Gomidas evinin arkasındaki kuyuya yarı beline kadar sarkmış. Çankırı'da kaybettiği arkadaşlarına sesleniyor:
-Elnizi verin çekeyim...
-Elinizi verin çekeyim”
Gomidas tehcir dönüşünde akıl sağlığından şüphe edenler tarafından önce Şişli'deki Fransız Lape Hastanesi'ne ardından da Paris'te tedaviye gönderildi.
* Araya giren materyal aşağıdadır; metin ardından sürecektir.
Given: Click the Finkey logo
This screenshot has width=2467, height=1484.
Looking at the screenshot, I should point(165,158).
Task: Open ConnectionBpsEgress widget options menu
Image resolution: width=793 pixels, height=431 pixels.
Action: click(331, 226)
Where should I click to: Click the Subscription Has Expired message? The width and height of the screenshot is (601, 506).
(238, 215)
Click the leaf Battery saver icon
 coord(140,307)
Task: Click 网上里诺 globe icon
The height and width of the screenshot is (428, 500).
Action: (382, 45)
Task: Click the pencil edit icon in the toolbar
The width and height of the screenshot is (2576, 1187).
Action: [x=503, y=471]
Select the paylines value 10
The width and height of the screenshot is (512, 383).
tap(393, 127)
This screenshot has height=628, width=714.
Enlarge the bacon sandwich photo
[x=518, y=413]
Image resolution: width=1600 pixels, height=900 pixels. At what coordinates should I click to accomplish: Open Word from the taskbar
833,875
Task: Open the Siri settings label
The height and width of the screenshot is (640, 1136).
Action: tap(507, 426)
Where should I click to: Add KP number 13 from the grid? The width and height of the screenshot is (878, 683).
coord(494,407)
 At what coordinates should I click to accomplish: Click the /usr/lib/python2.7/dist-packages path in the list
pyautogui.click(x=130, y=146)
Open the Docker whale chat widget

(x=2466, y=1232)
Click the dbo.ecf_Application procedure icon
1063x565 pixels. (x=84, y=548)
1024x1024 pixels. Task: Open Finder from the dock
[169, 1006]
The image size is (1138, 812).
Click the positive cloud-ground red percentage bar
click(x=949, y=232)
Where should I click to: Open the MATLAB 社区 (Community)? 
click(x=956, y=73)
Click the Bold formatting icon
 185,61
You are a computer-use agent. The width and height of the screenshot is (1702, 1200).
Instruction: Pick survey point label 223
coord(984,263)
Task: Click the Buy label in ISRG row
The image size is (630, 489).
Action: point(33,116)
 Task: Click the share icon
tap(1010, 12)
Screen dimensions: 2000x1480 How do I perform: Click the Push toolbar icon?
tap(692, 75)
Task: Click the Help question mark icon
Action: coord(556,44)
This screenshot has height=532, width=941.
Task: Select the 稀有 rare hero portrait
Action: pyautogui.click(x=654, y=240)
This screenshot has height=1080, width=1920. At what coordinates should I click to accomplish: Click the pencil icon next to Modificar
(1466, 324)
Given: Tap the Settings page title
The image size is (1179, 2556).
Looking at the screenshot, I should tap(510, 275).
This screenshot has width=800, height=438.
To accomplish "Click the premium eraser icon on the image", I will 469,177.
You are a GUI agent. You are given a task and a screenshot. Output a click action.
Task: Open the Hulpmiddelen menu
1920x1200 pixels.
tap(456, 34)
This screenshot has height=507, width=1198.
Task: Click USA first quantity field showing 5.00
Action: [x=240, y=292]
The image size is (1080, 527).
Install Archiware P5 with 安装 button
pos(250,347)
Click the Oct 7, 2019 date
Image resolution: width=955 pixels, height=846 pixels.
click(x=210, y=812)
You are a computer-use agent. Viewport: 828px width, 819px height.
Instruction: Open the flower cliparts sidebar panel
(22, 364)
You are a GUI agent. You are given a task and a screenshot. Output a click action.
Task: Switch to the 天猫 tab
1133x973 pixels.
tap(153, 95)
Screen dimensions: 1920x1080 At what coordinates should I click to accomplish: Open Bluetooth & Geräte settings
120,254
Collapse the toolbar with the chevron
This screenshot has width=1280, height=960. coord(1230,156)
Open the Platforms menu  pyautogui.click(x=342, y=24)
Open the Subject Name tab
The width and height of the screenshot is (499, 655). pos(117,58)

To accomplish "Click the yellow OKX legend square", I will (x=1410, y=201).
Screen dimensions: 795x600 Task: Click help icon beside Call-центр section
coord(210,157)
Ermenistan'daki müzikologların verdiği bilgiye göre kendisine “travma sonrası stres bozukluğu” teşhisi konmuştu.
Gomidas 22 Ekim 1935'te Paris'te hayata gözlerini yumdu...
Büyük ve güçlü Türkiye vaatlerinin verildiği şu seçim öncesi günlerde, bu koca derleyicinin hiçbir anıtının, müzesinin ya da konservatuarının olamadığını tekrar hatırlamak gerek.
Kütahya'daki Ermeni mahallesi şimdi yıkık dökük.
Konser verdiği söylenen yer ise duvarları sıvalı bir düğün salonu.
Müzik yazalım dedik yine siyasete girdik.
Ama ne yaparsınız.
Gomidas'ı anlatırken soykırımı anlatmamak.
Soykırımın Ermeniler kadar Türklere de zarar verdiğini söylememek olmazdı.
Belki bugün Anadoluda bilmediğimiz birçok türkü de Gomidas'ın tarumar olan evi ve zihni ile kayboldu gitti...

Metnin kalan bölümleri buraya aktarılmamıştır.